Class of 2020 Profile: RuiJun “Ray” Chen, PostDoc

Ray Chen, MD, was destined to find a path in informatics, even when he didn’t know such a field existed.

After earning his undergraduate degree in computer science at Duke, Chen earned his MD at Yale, where he studied outcomes research. It was during his ensuing residency when he “learned about this thing called informatics, which dovetails my technical background with my interest in research.”

That discovery set his future course, which included one year as a postdoctoral research scientist at the Columbia Department of Biomedical Informatics (DBMI), followed by a two-year journey as an NLM-funded postdoctoral research fellow, which he successfully completed this spring.

His time within DBMI fortified his belief in informatics and research.

“My time in the department has helped inspire me to want to pursue an academic career,” says Chen, who accepted a position at Geisinger and plans to work primarily in research. “It led me to realize that I really enjoy the scholarly, academic discussions that we have, the questions that we pursue, and the opportunity to contribute to evidence that drives clinical practice.”

His path to Columbia began when he moved to New York and reached out to George Hripcsak, MD, MS, Chair and Vivian Beaumont Allen Professor of Biomedical Informatics. Hripcsak welcomed him to the department as a research scientist before he officially began his two-year fellowship program.

“George impacted me a tremendous amount,” Chen says of his eventual postdoc advisor. “He is one of the most brilliant people I have ever met, or will ever meet, but at the same time he is incredibly humble, soft-spoken and approachable. He is thoughtful, available, and when he says something, it’s usually spot-on.”

Their partnership led Chen to OHDSI, a global community centered at DBMI that collaborates on generating real-world evidence to promote better health decision-making.

“Ray took ownership of an OHDSI oncology project with the National Cancer Institute, showing that cancer and cancer subtypes could be estimated accurately from observational databases and showing that cancer patients being treated for chronic diseases received treatment similar to those without cancer,” says Hripcsak. “He has done a spectacular job.”

His expertise moved him into a critical role within the LEGEND project, one of OHDSI’s most impactful studies. Chen contributed his domain expertise to help build clinical phenotypes for the project, which had its first network study published by the Lancet last fall.

“Getting to work on the LEGEND study has probably been the coolest part of my time here, and the most interesting,” Chen said. “The potential of what we can do, and the rigor in terms of the statistical methods to try to minimize bias and confounding, at the scale in which we did that study, is incredibly impressive.

Chen’s experiences have demonstrated how important the interaction is between clinical expertise and informatics.

“Throughout DBMI, we recognize that having domain knowledge and expertise is helpful,” Chen said. “The clinical piece definitely informs the informatics piece by making sure we ask the right questions. That’s the first and most integral part to good research is making sure we’re answering the useful questions, ones that are actionable on the clinical side.”

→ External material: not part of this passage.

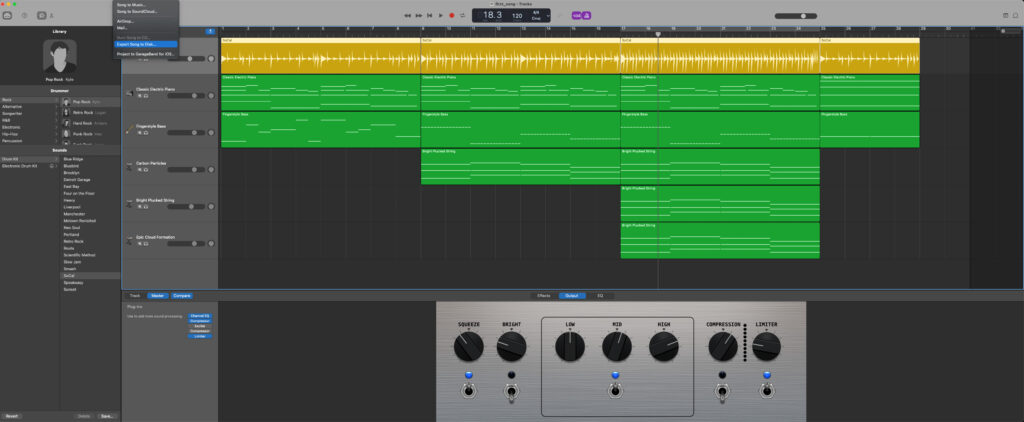Toggle the Cycle loop button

That belief was tested in the final months of Chen’s postdoc experience, as COVID-19 overwhelmed both the city and NewYork-Presbyterian Hospital. Chen knew it was critical to gain as much understanding as possible about the clinical characteristics of a disease that both caused a global pandemic and left researchers scrambling to find treatment options

“With the emergence of COVID-19, Ray sprung into action, recruiting 30 medical students to abstract COVID-19 data from our electronic health records,” Hripcsak says. “He engaged the students deeply in the research, launching a series of COVID-19 research projects.”

The main paper from that research, recently published by the British Medical Journal, highlighted risk factors for COVID-19, frequency complications, and a bimodal time distribution for risk of requiring intubation, and it included numerous findings that didn’t always match previously reported COVID results.

Chen hopes that sharing both the characteristics and the clinical course for patients at one of the global epicenters of the disease could provide valuable guidance for treatment and care for future patients. It is a prime and timely example of what intrigued Chen to the field of biomedical informatics in the first place, and why his presence in the field could provide critical benefits to the healthcare community moving forward.

“There is certainly a need in the world for more clinician/informaticians, people who know and can cross both worlds, and can talk the language on both sides,” Chen says. “There is so much technical expertise and clinical questions that need to be answered, and often there just isn’t enough cross-talk. The more of that, the more exciting innovations and knowledge we can generate.”